September 9, 2016
Small businesses are making many changes to health insurance offerings, and those changes are leading to employee questions. As a result, the appropriate communication from advisers is vital making benefits a success. Zane benefits shares its top 10 questions received from employees.
Who selects my health insurance plan – me or my employer?
The days of offering one insurance plan are gone for employers, replaced with a menu of plans or even exchanges, public and private, full of choice.
“As an employee, it is important to understand who will be selecting the health insurance plan – you or your employer – and if applicable, which policies are available to choose from,” Zane Benefits notes.
How is my employer contributing, and how much?

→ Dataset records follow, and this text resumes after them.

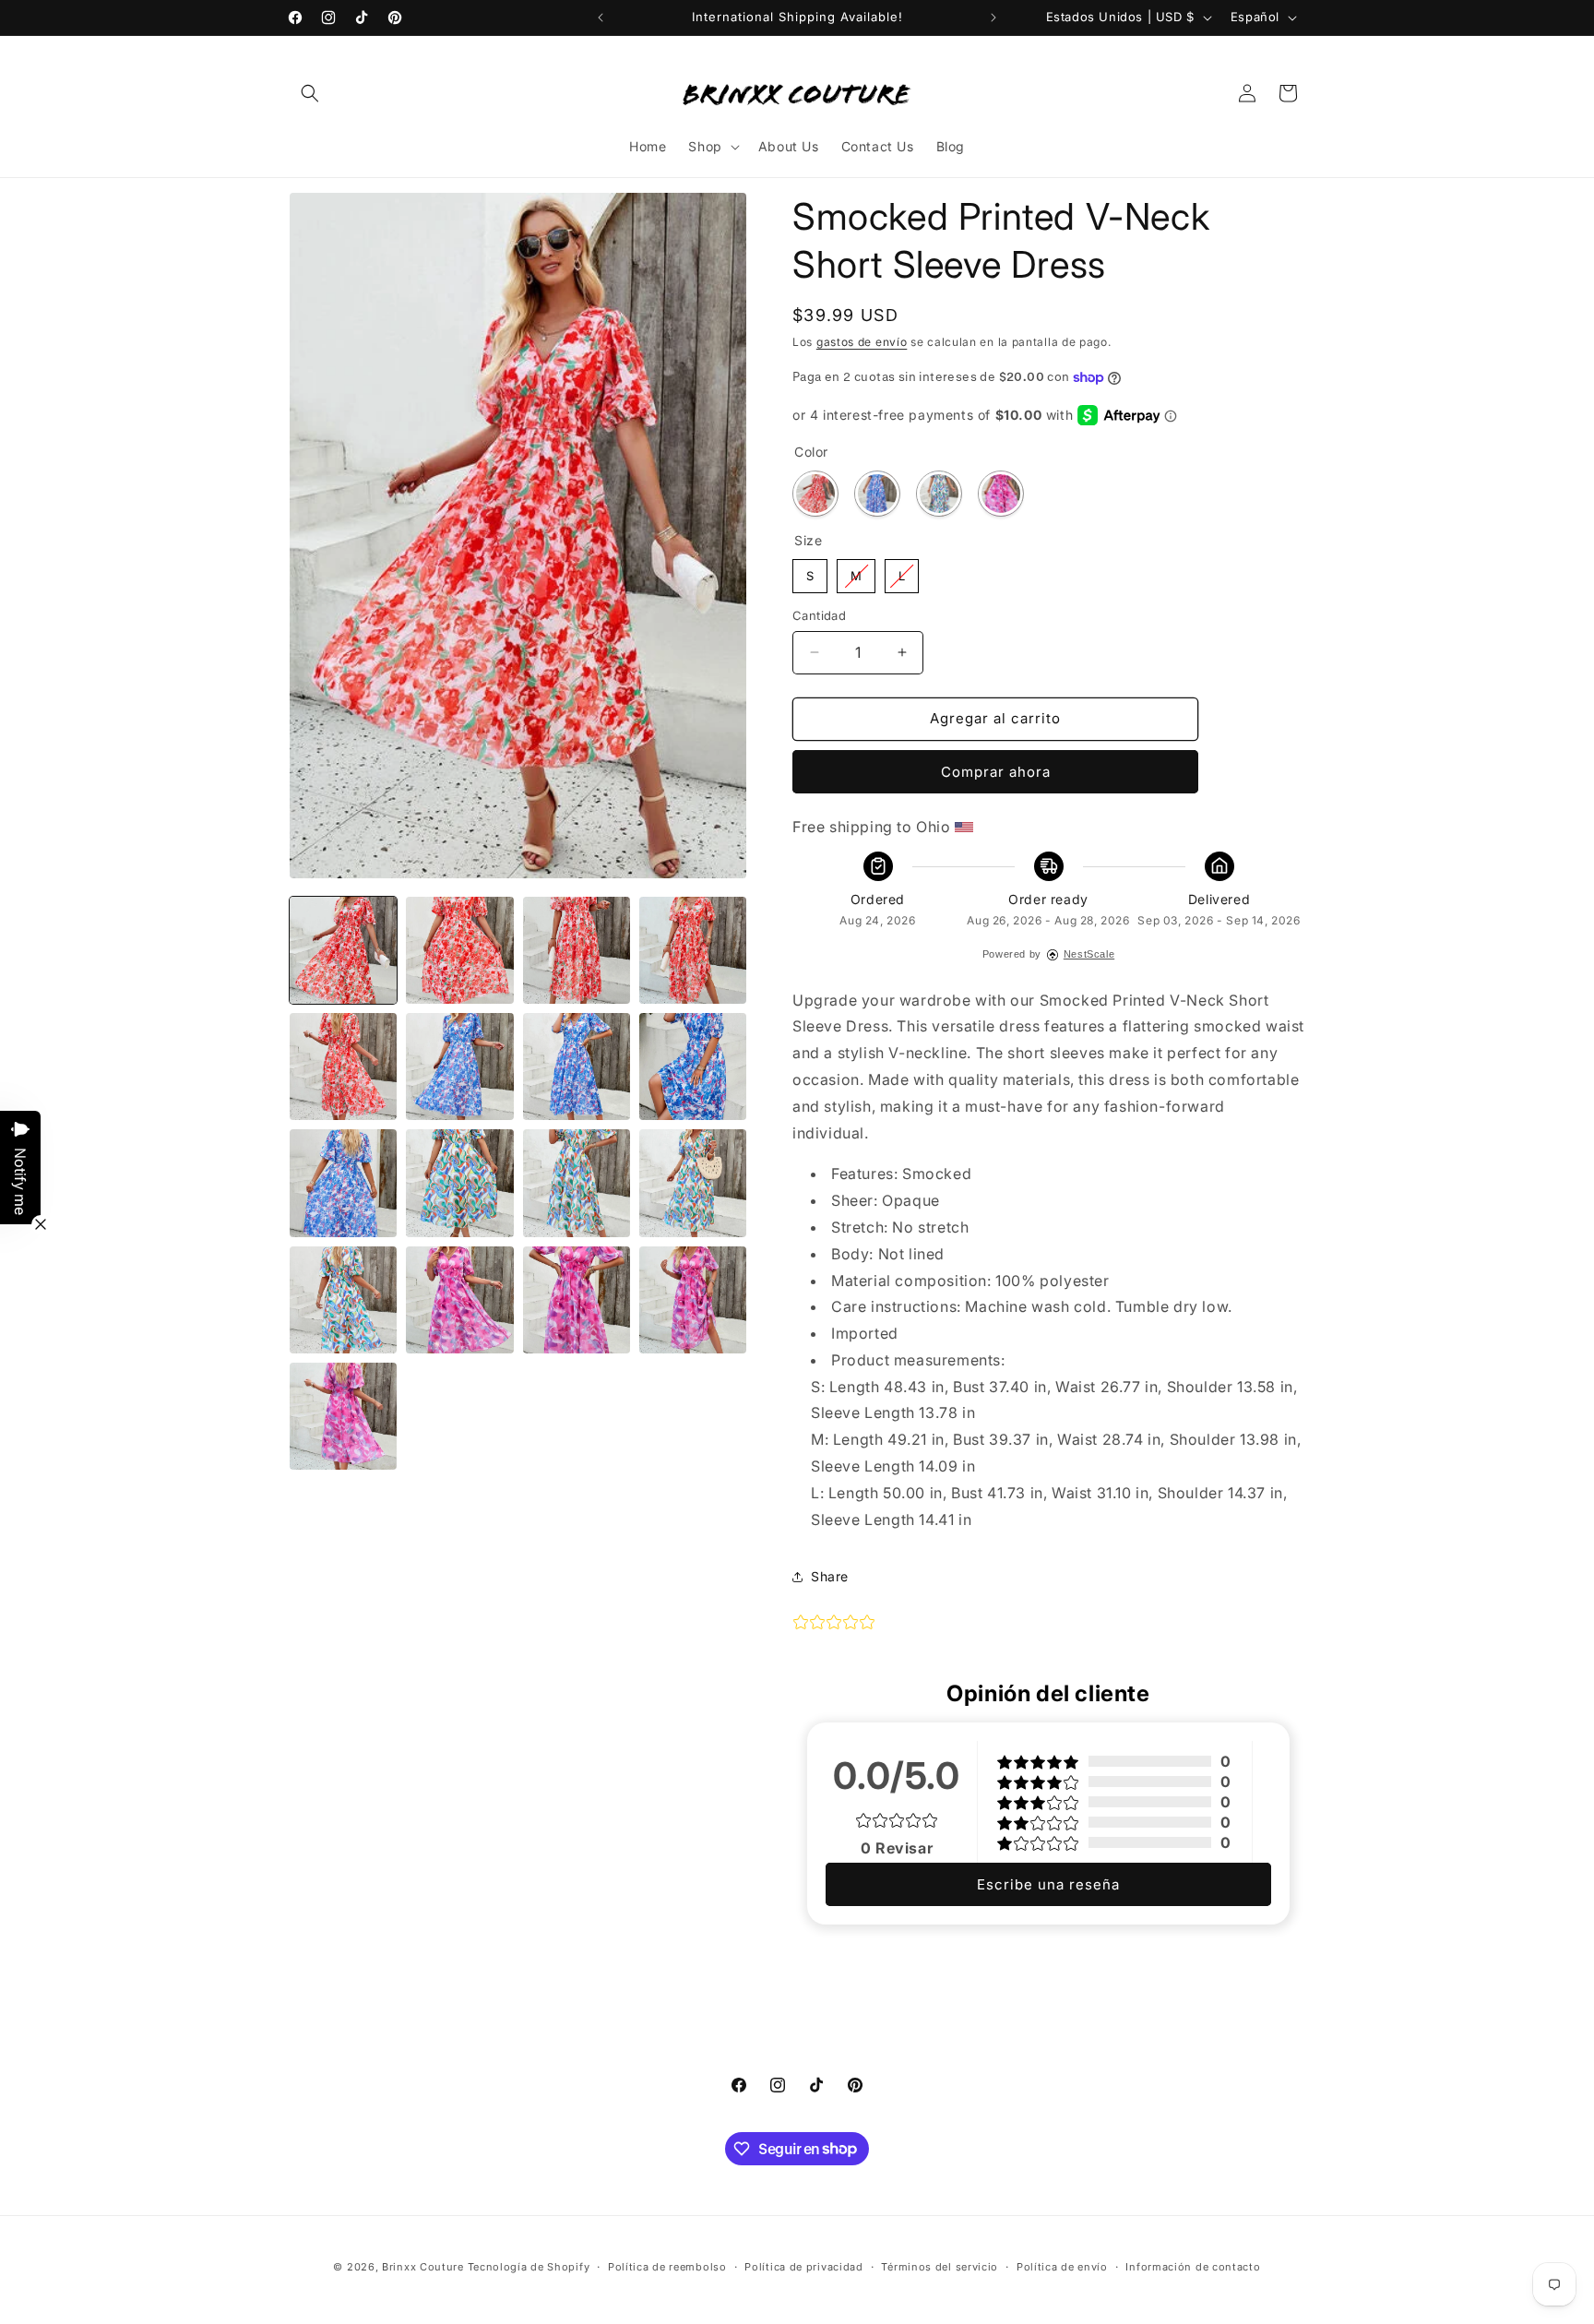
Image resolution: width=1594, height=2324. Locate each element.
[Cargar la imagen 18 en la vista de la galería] (576, 1299)
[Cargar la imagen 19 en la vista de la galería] (692, 1299)
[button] (310, 93)
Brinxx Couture (423, 2266)
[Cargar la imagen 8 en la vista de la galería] (576, 1066)
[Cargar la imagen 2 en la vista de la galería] (459, 950)
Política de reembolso (667, 2265)
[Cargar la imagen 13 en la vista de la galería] (576, 1182)
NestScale (1089, 953)
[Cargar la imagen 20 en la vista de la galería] (343, 1416)
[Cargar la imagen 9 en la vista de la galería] (692, 1066)
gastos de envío (862, 342)
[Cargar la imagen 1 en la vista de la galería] (343, 950)
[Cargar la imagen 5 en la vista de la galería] (343, 1066)
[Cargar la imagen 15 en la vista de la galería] (343, 1299)
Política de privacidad (803, 2265)
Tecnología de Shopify (529, 2266)
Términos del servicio (939, 2265)
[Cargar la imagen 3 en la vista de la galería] (576, 950)
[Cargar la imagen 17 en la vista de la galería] (459, 1299)
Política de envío (1062, 2265)
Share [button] (830, 1576)
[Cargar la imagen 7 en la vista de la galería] (459, 1066)
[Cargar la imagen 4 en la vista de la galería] (692, 950)
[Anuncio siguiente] (993, 17)
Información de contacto (1192, 2265)
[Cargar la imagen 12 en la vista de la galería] (459, 1182)
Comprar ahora (996, 772)
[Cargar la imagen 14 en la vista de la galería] (692, 1182)
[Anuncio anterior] (600, 17)
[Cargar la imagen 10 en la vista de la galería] (343, 1182)
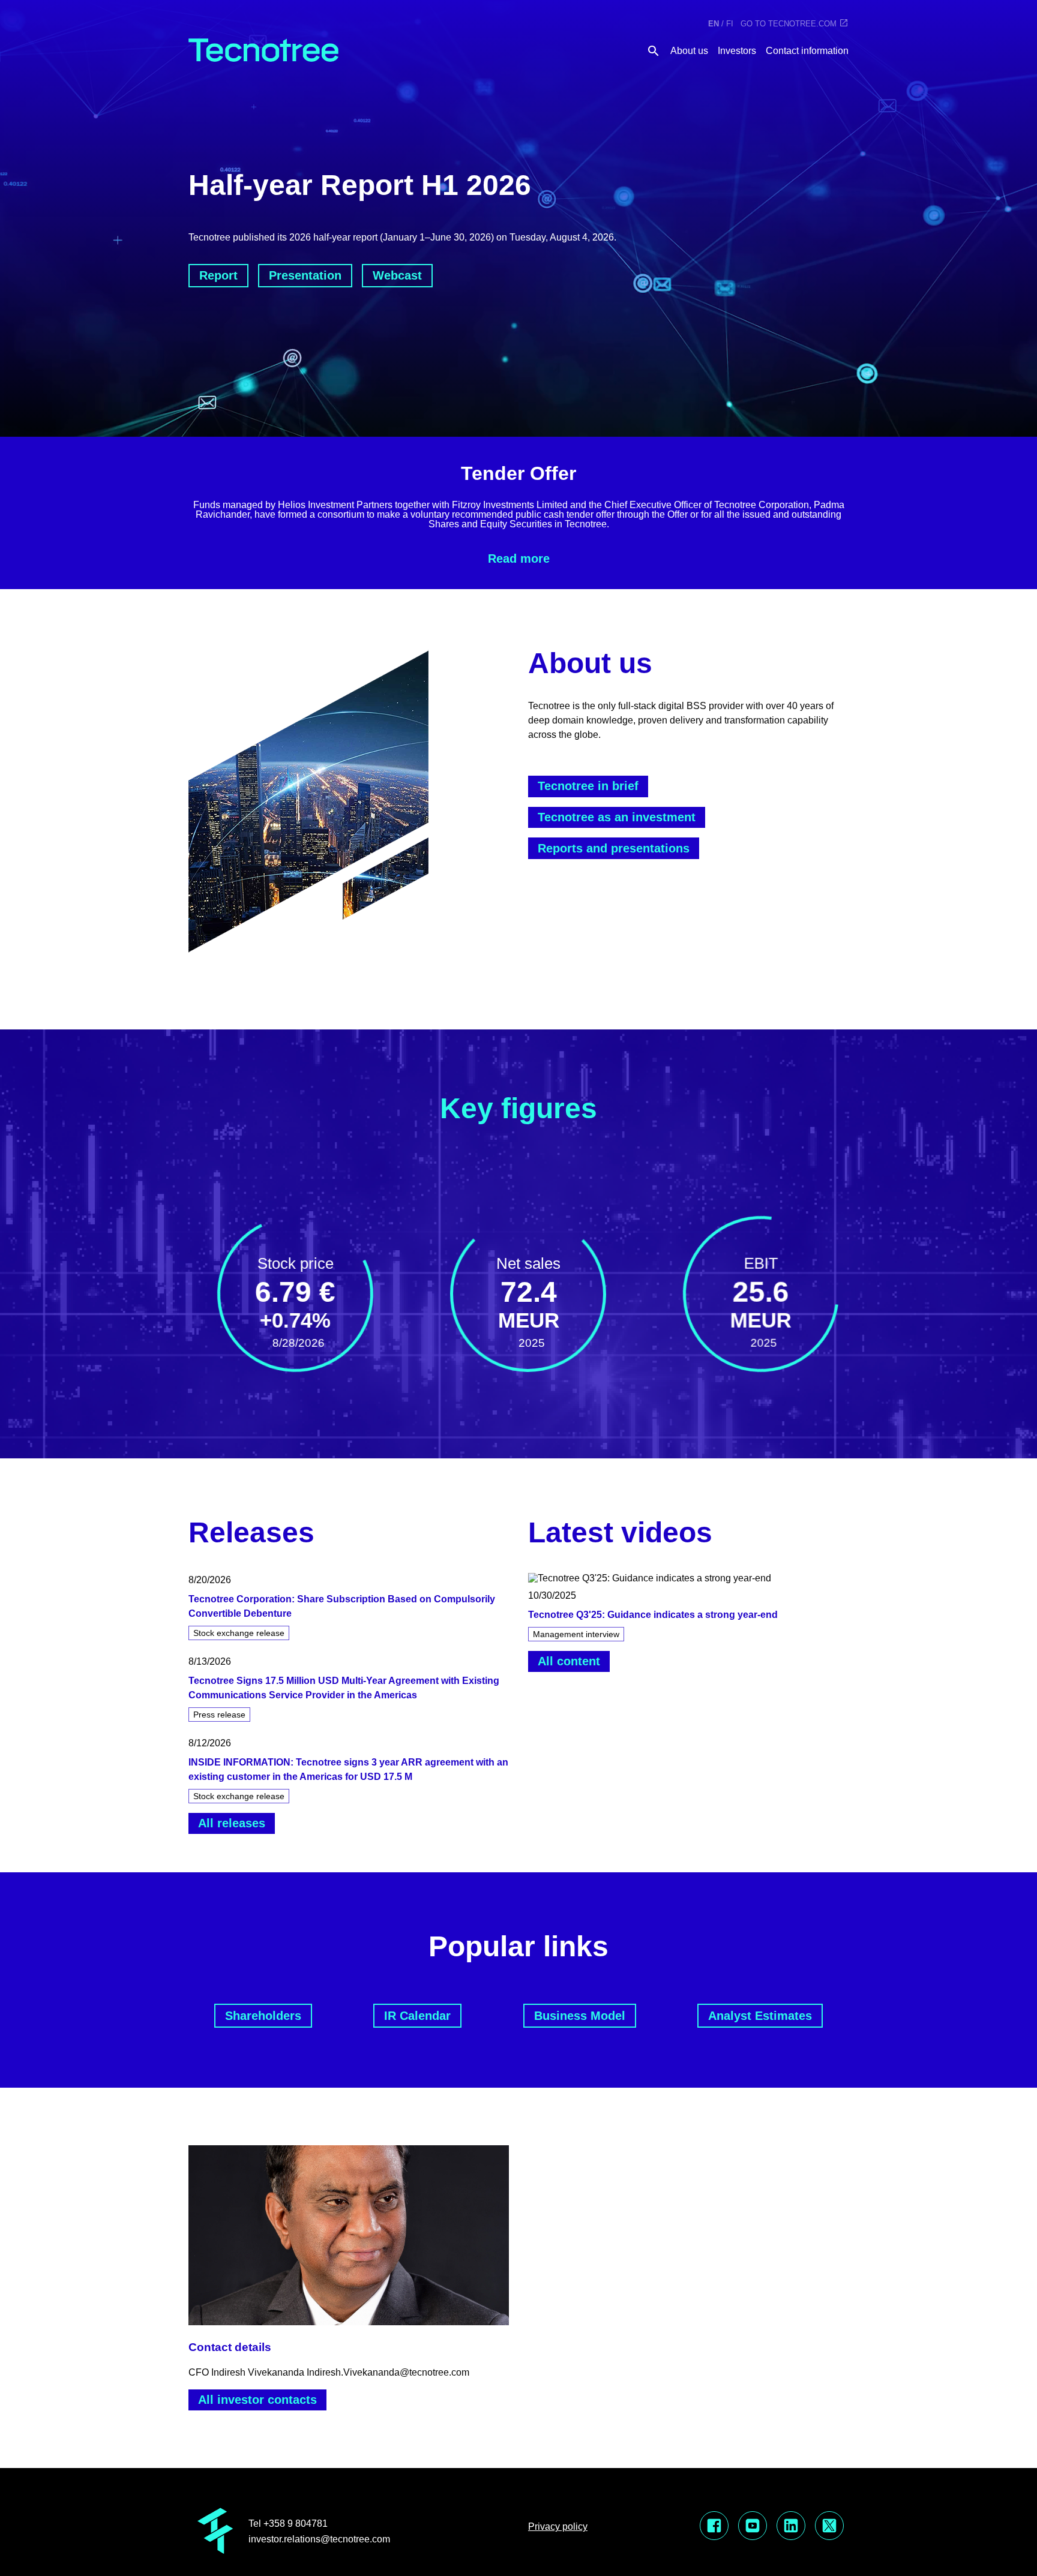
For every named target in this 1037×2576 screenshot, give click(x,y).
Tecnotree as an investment (617, 817)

With most health benefits both the employer and employee contribute. “For example, if the employer offers a health insurance policy, employees generally pay a portion of the premium each paycheck,” Zane Benefits says. “With a reimbursement benefit, employees purchase their own insurance and are reimbursed by the employer on the their paycheck.”
When am I eligible to enroll?
New hires and newly eligible employees must understand the timing of their benefits. Many companies have mandatory waiting periods or eligibility criteria that need to be satisfied before enrolling.
What are my monthly costs for coverage?
Most insurance plans require employees to contribute. By understanding monthly costs, employees will know how they can pay and budget for their contribution.
What are my costs when I receive care or fill a prescription?
Out-of-pocket costs should be calculated when comparing different coverage options. “By working through different scenarios and estimating your medical usage for the year, you can estimate of your annual costs under a plan,” Zane Benefits explains.
Is my current doctor in-network?
Keeping current doctors may be important, so employees should research the network of providers for different policies.
Do I need dental, vision, or other coverage?
Another popular question is, “In addition to major medical health insurance, would other benefits such as dental, vision , or other ancillary policies such as dental, vision, or ancillary policies be a smart choice?” Employees should know if their employer offers additional policies or would reimburse for additional coverage.
What is the difference between and HRA, HRP, HSA and FSA?
As more companies move to consumer-driven and account-based health benefits, there is a shift to health reimbursement arrangements, health reimbursement plans, health savings accounts, and/or flexible spending accounts. All of these account-based health plans offer tax-free reimbursement (or payment) for qualified health expenses, though they all work differently.
What is the process for filing a claim, appeal or reimbursement?
Each plan is different and some may require proof of payment or coverage before reimbursement, whereas other plans allow a provider to submit claims directly on your behalf. Employees should understand the requirements for coverage before accessing care.
What happens if I leave the company?
With an increasing mobile workforce, job changes are frequent. As a result, employees must understand what happens to their benefits when they switch jobs.
“If you purchased coverage on your own, and your employer’s benefit program reimburses you for coverage, you will be able to keep the coverage when you change jobs,” Zane explains. “If you purchase employer-provided coverage, however, you will most likely lose coverage when you change jobs.”